Lines from the one with "You are a computer-use" through the end of the records, and no others, are what the answer should contain, copied exactly; please keep pictures out.

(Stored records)
*** Block opens ***
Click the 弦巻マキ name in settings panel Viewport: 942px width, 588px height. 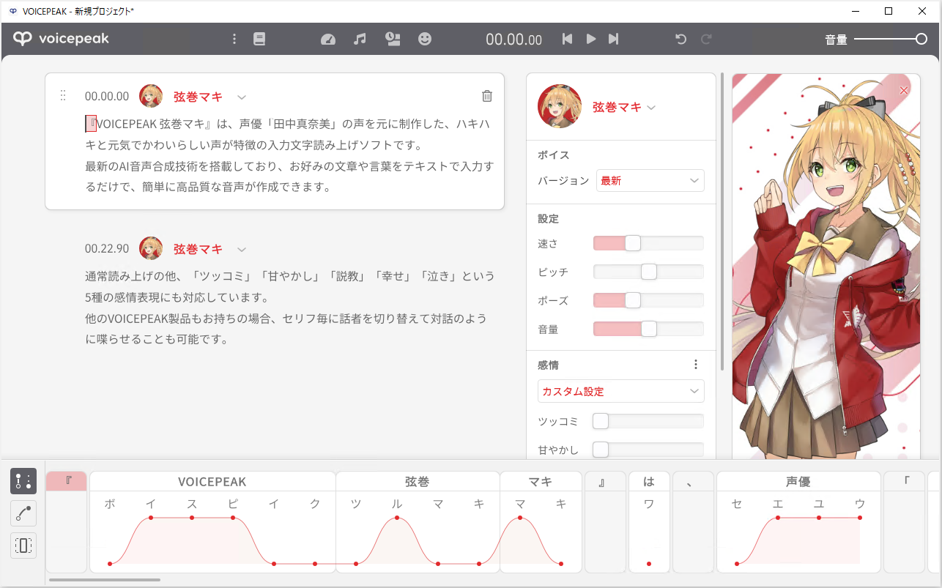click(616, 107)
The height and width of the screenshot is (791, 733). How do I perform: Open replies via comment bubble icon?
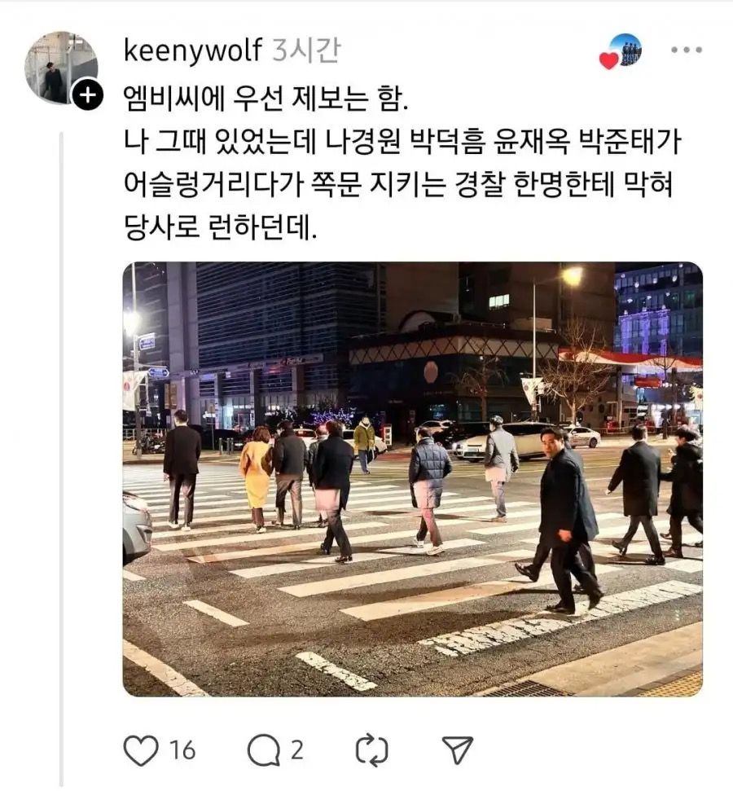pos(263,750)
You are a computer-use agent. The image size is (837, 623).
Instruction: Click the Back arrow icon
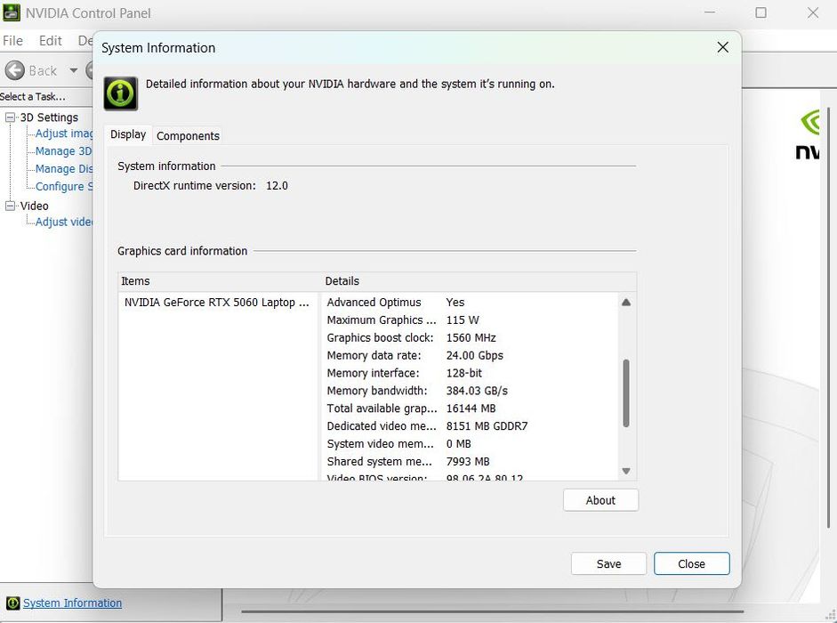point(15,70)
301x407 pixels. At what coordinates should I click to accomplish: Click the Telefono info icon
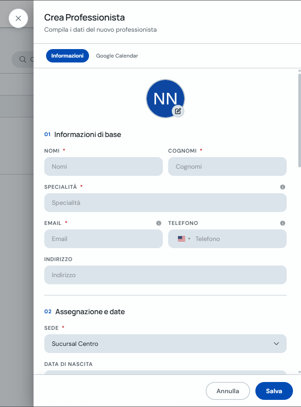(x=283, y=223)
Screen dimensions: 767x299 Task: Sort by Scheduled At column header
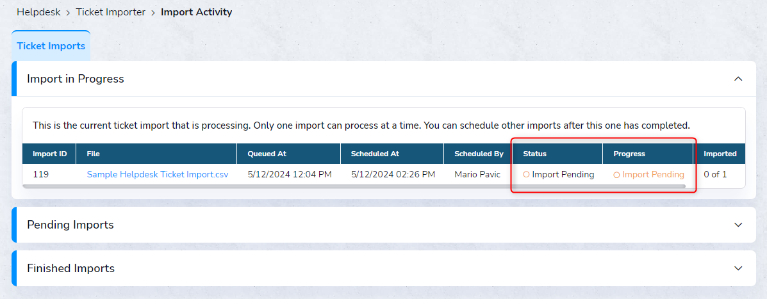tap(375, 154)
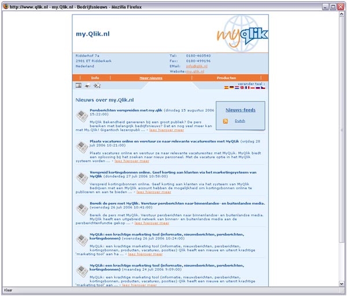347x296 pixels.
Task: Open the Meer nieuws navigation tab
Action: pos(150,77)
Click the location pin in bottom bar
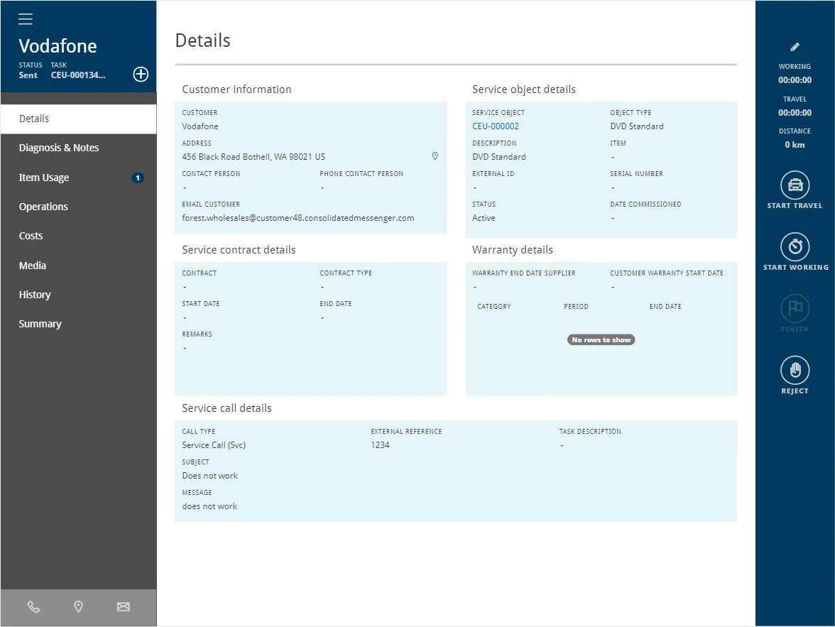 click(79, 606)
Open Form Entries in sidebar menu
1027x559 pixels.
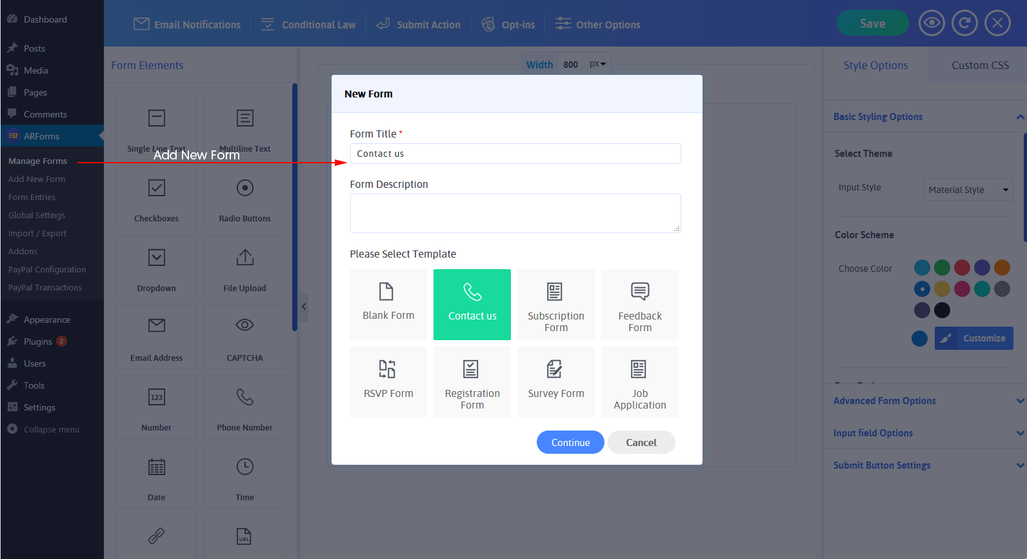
*** Block closes ***
__RESPONSE__.
You are a computer-use agent. The image size is (837, 623).
Instruction: Click the Back arrow icon
point(15,70)
301x407 pixels. At what coordinates should I click to accomplish: Click the Telefono info icon
(x=283, y=223)
Screen dimensions: 767x299 Task: Sort by Scheduled At column header
tap(375, 154)
347x296 pixels.
Task: Open the Meer nieuws navigation tab
Action: pos(150,77)
Click the location pin in bottom bar
 click(79, 606)
Open Form Entries in sidebar menu
1027x559 pixels.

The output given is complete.